When I made inquiries to the department about this case in early July, this helper had already been kept on 'recognisance' for more than nine months. No charge had been brought and nothing appeared to be happening. The department finally told her she could go home early last month, with neither an explanation nor an apology.
For nearly 11 months, this blameless woman was condemned by the administrative power of the Immigration Department to live effectively in an open prison, her life consigned to limbo. She could send nothing home to support her young daughter and aged mother, since she was banned from working. That she was able to survive at all was due to the charity provided by our Christian churches.
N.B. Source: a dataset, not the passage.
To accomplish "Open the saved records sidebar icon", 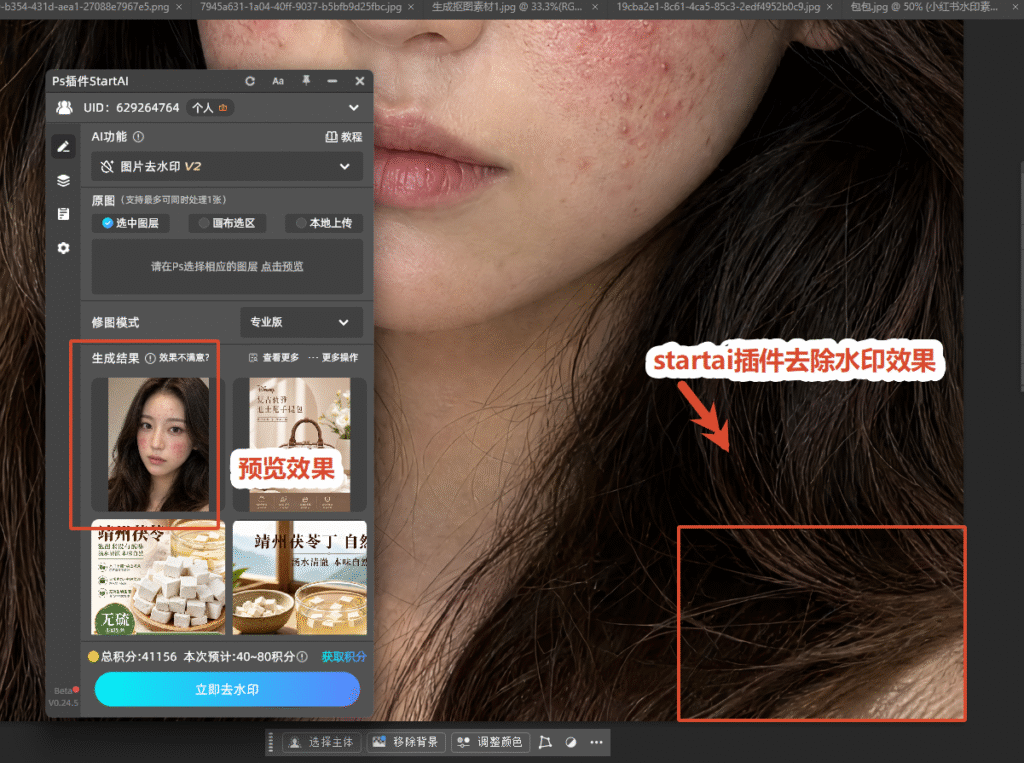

But the Immigration Department is not the least concerned about the human suffering it inflicts in the name of 'doing its job'. This case reveals that abuse of human rights by the agencies of the state can take subtle and disguised forms.
Migrant-worker umbrella groups have appealed to the authorities time and time again to adopt a more understanding approach to the plight of domestic helpers who are coerced into illegal work.
It seems, however, that our pleas fall on deaf ears.
JAMES COLLINS, Central
Cartoon in poor taste
Was Harry's cartoon on Friday of a policeman collecting a bulletproof vest in good taste? (September 8). I certainly didn't laugh.
If one of your reporters was on light office duties due to work-induced stress, went into a crisis, crashed his car in circumstances that suggested a suicide attempt (or at least a call for help) and then - instead of being placed under immediate and direct medical/psychiatric observation - escaped the care of his family and ended up wounding a colleague who tried to help him, would you be publishing a cartoon of this? I doubt it.
You may argue that it is appropriate to draw attention to problems within a public service. Correct. But to do so in such an insensitive manner should be beneath the standards of your newspaper.
GUY SHIRRA, Sai Kung
No joking matter
I found Harry's cartoon on Friday to be in extremely poor taste. Law enforcement can be a very stressful occupation, and a massive body of evidence has been accumulated showing that police officers are at particularly high risk of psychological illness, addictive behaviour, divorce and suicide. Moreover, the resources available in Hong Kong to deal with officers at risk are appallingly inadequate. It is, therefore, hardly surprising that incidents such as the one the cartoon made fun of happen from time to time.
Does the South China Morning Post really find it amusing? I certainly don't, and I don't think many police officers will, either. We have all had colleagues at one time or another who have fallen victim to the stresses of the job.